Нет. Это не твоя мать ни по одной из вариаций. В той вариации, где она вышла замуж за твоего отца, ты родился у его лучшего друга. Понимаешь?

— Не понимаю. Покажи еще.

Смотри. Видишь молодого человека с дипломатом? В одной из вариаций он был твоим школьным другом Йонатаном. Вы боролись на школьном дворе и по очереди побеждали друг друга, после чего шли домой и вместе ели хлеб, смазанный абрикосовым повидлом. Но в этой вариации хлеб давала вам не соседка (она к тому моменту уже умерла), а твоя тетя, сестра твоей матери, которая в той вариации жила вместе с вами, потому что ее муж…

* * *

Да, да. Йонатан. Йонатана он помнил. Йонатан был высоким красивым мальчиком со шрамом над правой бровью. Шрам у Йонатана появился после того, как его лучший друг Шува кинул в него стулом на уроке природоведения в пятом классе, когда Йонатан в первый раз за много лет сумел хорошо ответить у доски и получил высокую оценку.

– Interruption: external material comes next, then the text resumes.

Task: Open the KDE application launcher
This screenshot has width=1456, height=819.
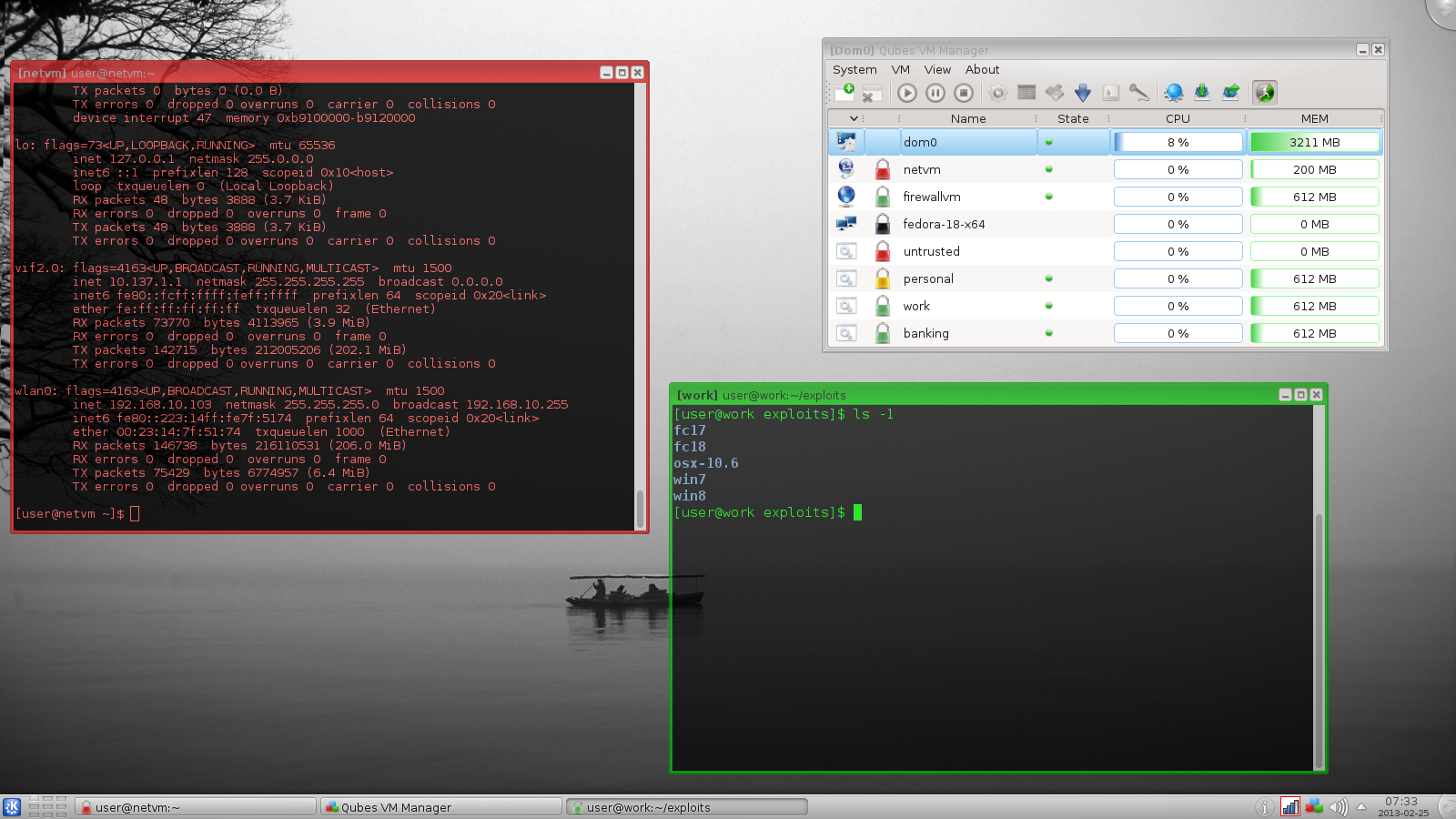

Все было не так, как надо бы. Люди, окружающие его, были периодически счастливы, а временами несчастны. Пока они были несчастны, его желание помогать им и разделять с ними слабости было настолько сильным, что у него появлялись друзья. Но любое, даже самое призрачное счастье окружающих вызывало у него приступ бешенства. Люди смели быть счастливыми без него. Люди смели ходить по улицам и смеяться, при том что не он был причиной их радости. Началось все с мамы. Мама родила Эльякима, поднимала его на руки и смеялась. Ему очень хотелось, чтобы мама упала вместе с Эльякимом на руках — но тогда он еще не умел таких вещей. Он жил, всем телом ощущая несчастья окружающих, и утешал их, пока им не становилось легче. Когда им становилось легче, он учился держать себя в руках. Его брат Эльяким родился слабым и часто плакал — и не было лучшего утешителя и качателя колыбели, чем маленький Шува, хороший старший брат. Эльяким успокаивался и радовался ему, как спасителю. Это было приятно. Но потом у Эльякима появились друзья, такие же глупые мальчики, как и он сам, и он прибегал к Шуве, рассказывая, как был счастлив без него. Они все одинаковые. Мать, Яким, остальные. Они счастливы сами по себе, а потом еще чего-то ждут. В то время когда он это понял, он был еще слишком слаб, чтобы что-то с этим делать. Он жил, наполняясь своим гневом, сжимая кулаки и обламывая ногти. Разбираться с этим он научился гораздо позже.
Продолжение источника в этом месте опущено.